Count the lines in the records below that contain the string "icon", with case counting. Give only the number.

▶ [Supplied data]
★ ★ ★ ★ ★
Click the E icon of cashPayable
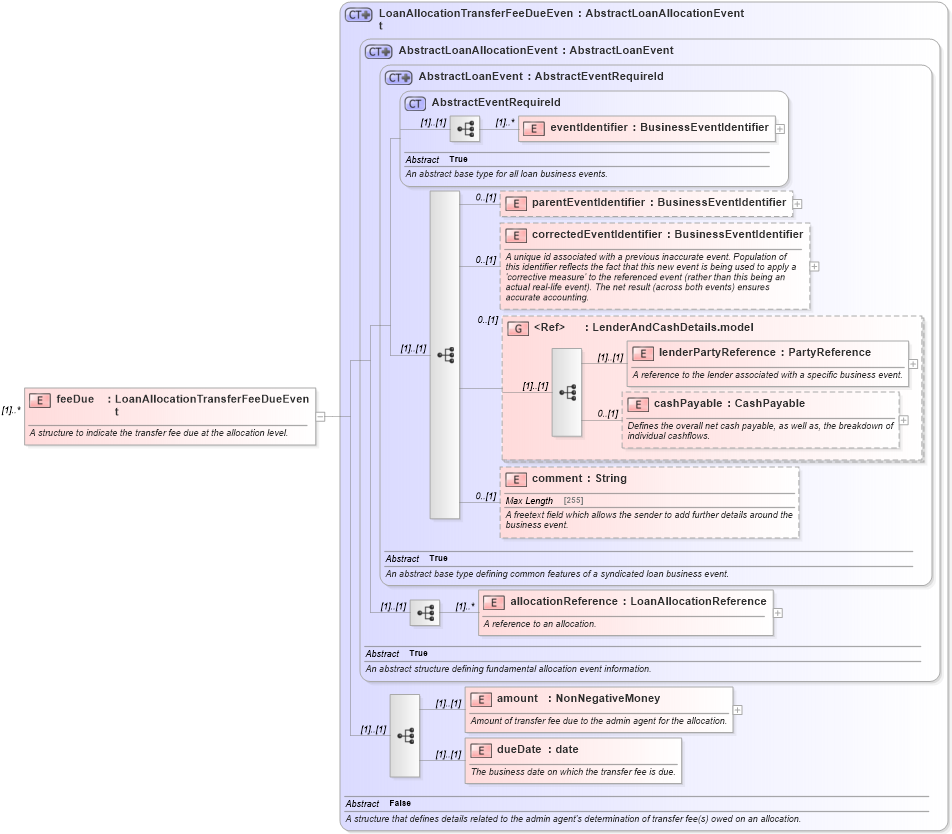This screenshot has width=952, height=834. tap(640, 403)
★ ★ ★ ★ ★
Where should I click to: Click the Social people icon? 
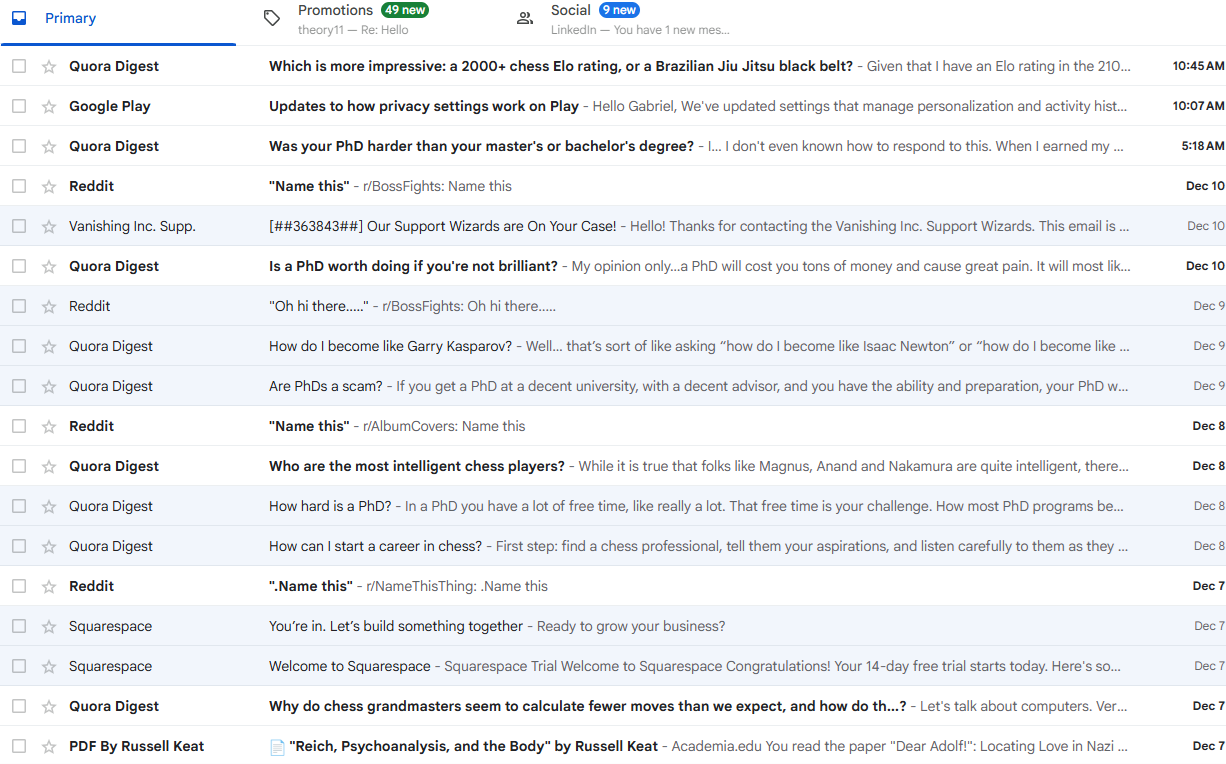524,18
★ ★ ★ ★ ★
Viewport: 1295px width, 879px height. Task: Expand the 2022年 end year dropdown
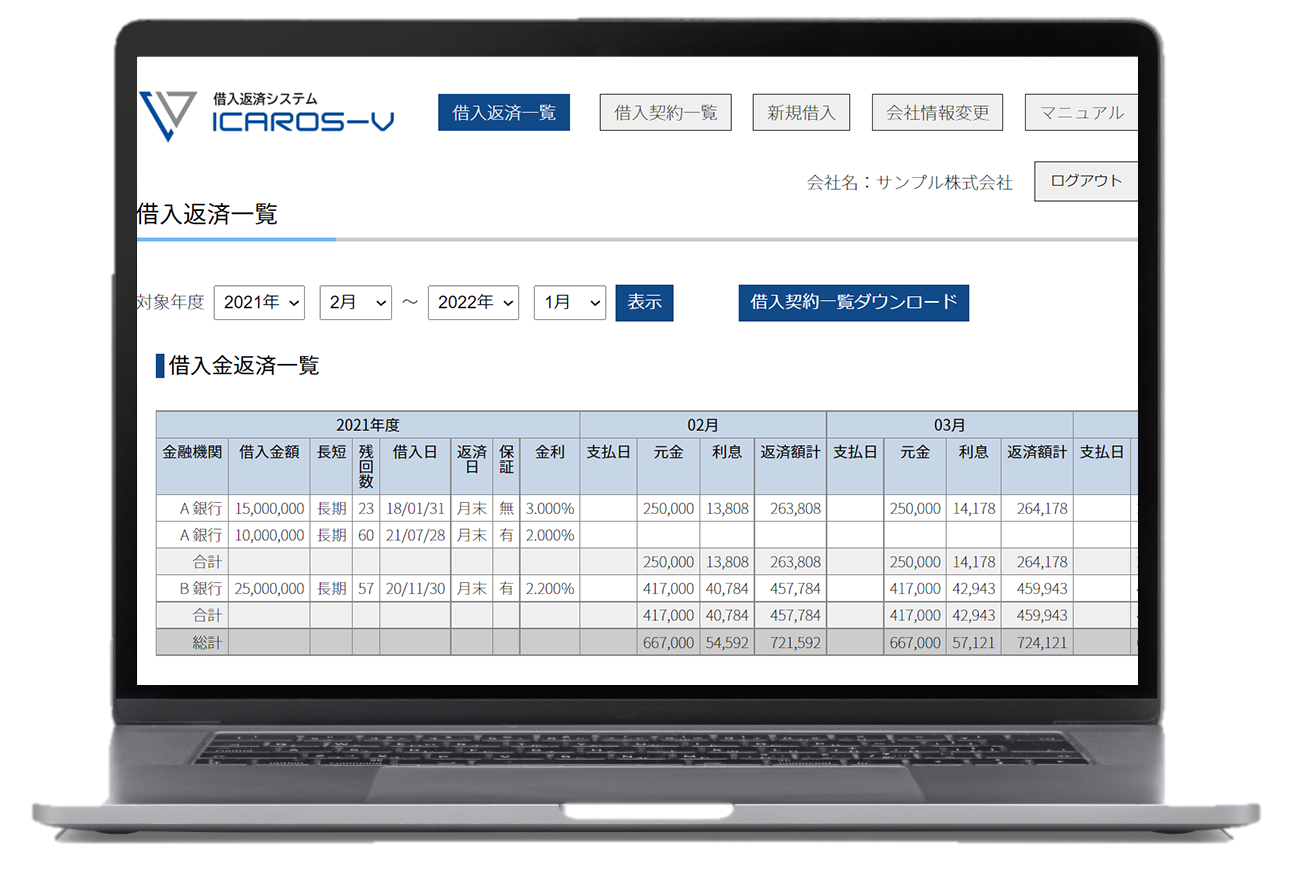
★ ★ ★ ★ ★
▶ [Answer below] 2